Will Rhode Island Double Down on the CFAA's Faults?
Legislators in Rhode Island have advanced a dangerous bill that would duplicate and exacerbate the faults of the federal Computer Fraud and Abuse Act (CFAA). Four organizations joined EFF this week in signing a letter and supporting memo to state legislators explaining the bill's faults and why it should not pass.
In addition to threatening innocent activities like security research, whistleblowing in the public interest, and anyone who violates a corporate Terms of Service (TOS) agreement to access confidential information, the bill would place enormous power in the hands of prosecutors, impose steep criminal penalties without even requiring an intent to obtain financial gain, and compound the problematic vagueness of terms in existing Rhode Island state law.
Security research could earn you a prison sentence if this bill passes.
Rhode Island House Bill 7406 Substitute A, and companion Senate Bill 2584, would create a new offense of "unauthorized access to confidential information" under the state's existing computer crime statute. According to the bill's proponents, it aims to punish and deter the commercially motivated theft of trade secrets.
Yet under the proposal, severe legal penalties would threaten any number of activities well beyond the theft of trade secrets for commercial gain.
Among the bill's many fault's, the first and foremost is its duplication of existing laws which already address this issue by criminalizing "intentional access" to computer information. There has been no independent showing that previously enacted laws have proven inadequate to protect confidential data.
Moreover, the proposed new crimes would not require prosecutors to prove that a defendant intentionally aimed to steal or monetize commercial secrets. Instead, they would apply to anyone who intends to "view...copy, or download" information that turns out to be confidential, including academic researchers, security researchers, or corporate whistleblowers who act in the public interest. The bill's overbroad state-of-mind provisions threaten innocent activity.
Two sets of terms within the proposed law are especially overbroad.

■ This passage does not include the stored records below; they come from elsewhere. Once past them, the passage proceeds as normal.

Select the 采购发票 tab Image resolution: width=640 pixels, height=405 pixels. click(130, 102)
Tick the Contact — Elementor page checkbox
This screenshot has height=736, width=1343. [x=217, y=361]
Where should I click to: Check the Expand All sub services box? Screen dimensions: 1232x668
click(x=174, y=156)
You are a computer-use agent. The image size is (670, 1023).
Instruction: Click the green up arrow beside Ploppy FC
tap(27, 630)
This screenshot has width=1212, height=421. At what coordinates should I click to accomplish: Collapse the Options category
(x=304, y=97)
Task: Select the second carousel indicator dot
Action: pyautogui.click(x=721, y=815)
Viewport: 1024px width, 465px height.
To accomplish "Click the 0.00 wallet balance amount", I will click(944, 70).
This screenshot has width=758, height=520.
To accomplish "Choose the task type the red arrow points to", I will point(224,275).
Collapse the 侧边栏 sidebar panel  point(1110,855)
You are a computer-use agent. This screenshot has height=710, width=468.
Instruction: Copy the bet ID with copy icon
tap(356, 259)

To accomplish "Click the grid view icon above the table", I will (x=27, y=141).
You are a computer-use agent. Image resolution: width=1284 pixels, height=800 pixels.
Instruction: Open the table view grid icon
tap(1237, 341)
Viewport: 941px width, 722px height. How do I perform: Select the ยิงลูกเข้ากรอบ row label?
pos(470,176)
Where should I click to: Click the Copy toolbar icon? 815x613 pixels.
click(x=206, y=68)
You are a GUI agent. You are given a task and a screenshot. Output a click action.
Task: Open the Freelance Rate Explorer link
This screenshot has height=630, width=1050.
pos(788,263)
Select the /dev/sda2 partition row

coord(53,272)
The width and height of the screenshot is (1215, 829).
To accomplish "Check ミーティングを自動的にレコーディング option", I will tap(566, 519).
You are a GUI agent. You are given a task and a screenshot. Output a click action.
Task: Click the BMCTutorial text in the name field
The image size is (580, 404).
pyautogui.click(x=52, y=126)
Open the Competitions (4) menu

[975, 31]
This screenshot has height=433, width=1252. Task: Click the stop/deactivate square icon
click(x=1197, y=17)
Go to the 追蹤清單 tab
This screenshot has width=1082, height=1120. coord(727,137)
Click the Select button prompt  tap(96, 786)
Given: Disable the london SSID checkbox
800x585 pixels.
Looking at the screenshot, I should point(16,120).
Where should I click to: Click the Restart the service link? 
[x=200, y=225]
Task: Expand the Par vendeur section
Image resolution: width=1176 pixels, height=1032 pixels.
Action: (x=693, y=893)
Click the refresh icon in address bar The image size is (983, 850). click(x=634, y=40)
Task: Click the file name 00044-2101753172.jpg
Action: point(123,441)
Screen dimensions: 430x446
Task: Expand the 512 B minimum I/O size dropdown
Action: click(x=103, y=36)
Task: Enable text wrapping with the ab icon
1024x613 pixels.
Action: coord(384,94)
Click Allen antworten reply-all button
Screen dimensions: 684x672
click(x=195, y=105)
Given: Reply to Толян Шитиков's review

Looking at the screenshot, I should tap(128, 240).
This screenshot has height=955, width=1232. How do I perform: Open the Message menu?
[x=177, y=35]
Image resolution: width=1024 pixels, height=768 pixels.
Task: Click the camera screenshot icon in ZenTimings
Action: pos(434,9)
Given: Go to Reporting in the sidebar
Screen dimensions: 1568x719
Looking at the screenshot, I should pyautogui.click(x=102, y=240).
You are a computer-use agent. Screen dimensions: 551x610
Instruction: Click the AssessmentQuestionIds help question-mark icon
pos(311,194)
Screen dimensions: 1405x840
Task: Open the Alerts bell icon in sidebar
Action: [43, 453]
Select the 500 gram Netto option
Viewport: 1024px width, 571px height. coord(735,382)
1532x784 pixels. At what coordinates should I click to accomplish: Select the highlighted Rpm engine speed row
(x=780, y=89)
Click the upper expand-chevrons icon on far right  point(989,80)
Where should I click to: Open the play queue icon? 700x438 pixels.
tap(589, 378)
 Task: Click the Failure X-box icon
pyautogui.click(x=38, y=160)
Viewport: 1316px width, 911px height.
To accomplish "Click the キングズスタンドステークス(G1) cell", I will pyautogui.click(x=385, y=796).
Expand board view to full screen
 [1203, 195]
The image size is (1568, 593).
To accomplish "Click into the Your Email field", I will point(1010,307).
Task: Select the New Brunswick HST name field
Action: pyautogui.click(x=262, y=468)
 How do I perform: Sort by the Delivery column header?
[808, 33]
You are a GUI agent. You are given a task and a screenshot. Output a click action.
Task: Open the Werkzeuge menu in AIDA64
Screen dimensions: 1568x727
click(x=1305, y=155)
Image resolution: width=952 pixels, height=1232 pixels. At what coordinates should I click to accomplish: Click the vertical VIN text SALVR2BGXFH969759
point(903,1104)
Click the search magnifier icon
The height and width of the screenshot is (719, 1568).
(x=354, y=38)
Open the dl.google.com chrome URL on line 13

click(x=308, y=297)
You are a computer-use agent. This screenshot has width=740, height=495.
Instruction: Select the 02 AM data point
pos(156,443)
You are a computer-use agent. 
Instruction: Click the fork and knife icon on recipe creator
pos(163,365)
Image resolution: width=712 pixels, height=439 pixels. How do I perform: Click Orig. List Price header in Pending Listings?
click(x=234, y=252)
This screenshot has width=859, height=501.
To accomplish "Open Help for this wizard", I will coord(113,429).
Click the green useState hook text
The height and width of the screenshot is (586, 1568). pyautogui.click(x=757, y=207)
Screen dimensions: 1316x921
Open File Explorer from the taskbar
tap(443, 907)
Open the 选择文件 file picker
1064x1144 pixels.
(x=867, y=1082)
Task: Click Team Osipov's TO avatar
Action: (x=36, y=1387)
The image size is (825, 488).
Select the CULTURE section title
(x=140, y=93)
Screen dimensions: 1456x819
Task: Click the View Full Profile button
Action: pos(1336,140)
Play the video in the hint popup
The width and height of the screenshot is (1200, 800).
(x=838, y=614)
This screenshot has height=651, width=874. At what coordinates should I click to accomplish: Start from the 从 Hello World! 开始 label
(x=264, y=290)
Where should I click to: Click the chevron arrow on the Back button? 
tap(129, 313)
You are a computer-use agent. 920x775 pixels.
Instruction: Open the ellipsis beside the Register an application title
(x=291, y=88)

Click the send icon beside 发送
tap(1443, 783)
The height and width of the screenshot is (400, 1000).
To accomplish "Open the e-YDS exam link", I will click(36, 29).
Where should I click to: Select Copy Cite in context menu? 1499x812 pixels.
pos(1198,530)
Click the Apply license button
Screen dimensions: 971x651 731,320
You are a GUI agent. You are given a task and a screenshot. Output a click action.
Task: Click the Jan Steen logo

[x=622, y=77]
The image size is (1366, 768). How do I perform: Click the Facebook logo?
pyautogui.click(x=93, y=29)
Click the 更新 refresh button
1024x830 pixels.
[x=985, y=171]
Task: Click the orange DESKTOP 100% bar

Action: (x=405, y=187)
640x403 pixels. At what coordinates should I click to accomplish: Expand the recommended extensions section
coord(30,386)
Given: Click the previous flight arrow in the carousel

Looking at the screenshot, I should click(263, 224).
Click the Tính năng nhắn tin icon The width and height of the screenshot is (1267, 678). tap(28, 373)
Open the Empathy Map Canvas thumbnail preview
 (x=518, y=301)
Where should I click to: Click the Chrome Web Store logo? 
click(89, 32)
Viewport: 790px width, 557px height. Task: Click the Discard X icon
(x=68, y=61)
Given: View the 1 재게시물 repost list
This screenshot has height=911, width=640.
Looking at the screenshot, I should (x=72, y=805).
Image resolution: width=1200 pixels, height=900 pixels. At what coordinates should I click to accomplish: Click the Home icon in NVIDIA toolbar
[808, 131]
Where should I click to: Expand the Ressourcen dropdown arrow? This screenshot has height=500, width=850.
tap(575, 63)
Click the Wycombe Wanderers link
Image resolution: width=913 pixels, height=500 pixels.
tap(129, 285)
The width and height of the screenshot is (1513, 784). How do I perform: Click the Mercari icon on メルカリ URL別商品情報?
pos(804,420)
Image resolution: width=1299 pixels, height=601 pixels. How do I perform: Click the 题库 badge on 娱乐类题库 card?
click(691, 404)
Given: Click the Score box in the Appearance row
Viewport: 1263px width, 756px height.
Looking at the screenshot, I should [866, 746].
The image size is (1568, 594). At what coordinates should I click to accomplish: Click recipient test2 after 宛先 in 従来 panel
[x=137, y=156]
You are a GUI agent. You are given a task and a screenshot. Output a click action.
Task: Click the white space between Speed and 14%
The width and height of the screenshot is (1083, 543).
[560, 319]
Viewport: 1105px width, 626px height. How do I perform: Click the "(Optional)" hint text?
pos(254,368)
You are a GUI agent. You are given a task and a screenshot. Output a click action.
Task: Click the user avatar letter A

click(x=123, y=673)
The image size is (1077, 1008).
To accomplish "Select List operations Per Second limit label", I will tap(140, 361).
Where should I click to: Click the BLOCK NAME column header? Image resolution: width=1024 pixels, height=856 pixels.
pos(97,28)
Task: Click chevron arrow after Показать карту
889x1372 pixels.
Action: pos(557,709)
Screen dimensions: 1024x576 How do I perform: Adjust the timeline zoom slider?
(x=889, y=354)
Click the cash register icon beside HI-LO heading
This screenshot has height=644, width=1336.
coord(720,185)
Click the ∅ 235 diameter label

For instance, it criminalizes anyone who accesses information "without authority," which sweeps broadly and could encompass anyone who violates a corporate Terms of Service ("TOS") agreement. But violations of TOS agreements are ubiquitous, often harmless, and rendering them subject to criminal penalties would unnecessarily restrain the way innocent people use online services.
In addition, the term "access" under Rhode Island state law has been defined to include "approach and communicate with," in sharp contrast to a more traditional definition that would require actually "gaining access to" data that is meaningfully protected. It makes no sense for a computer crime bill to threaten anyone who merely "communicate[s] with" a data source, whatever their intention.
Similarly, the bill protects any data that is "protected by disclosure," without requiring that those protections be effective or meaningful. Under the bill's proposed terms, an Internet user could risk a felony charge by simply accessing an otherwise public link that had not been published. Data so priceless that its owners take no active steps to secure it should not be deemed so sensitive that people who do access it should face criminal penalties.
A more sensible way to define unauthorized access would be to limit the scope of a proposed criminal act to include only efforts to intentionally circumvent effective code-based restrictions on access. This is important to protect people whose innocent actions would place them at legal risk under the bill's current definitions.
This is especially important because the proposed penalties are severe: violations of the proposed Rhode Island law would carry a five year prison term, potentially "stackable" with violations of a substantially similar existing law for a total of 10 years.
Should the law force a security researcher working to protect user privacy to risk being ordered to serve a 10 year prison sentence? Of course not.
We hope that the Rhode Island state House rejects the bill despite the Judiciary Committee's approval, and that the Senate rejects the proposal as it deserves.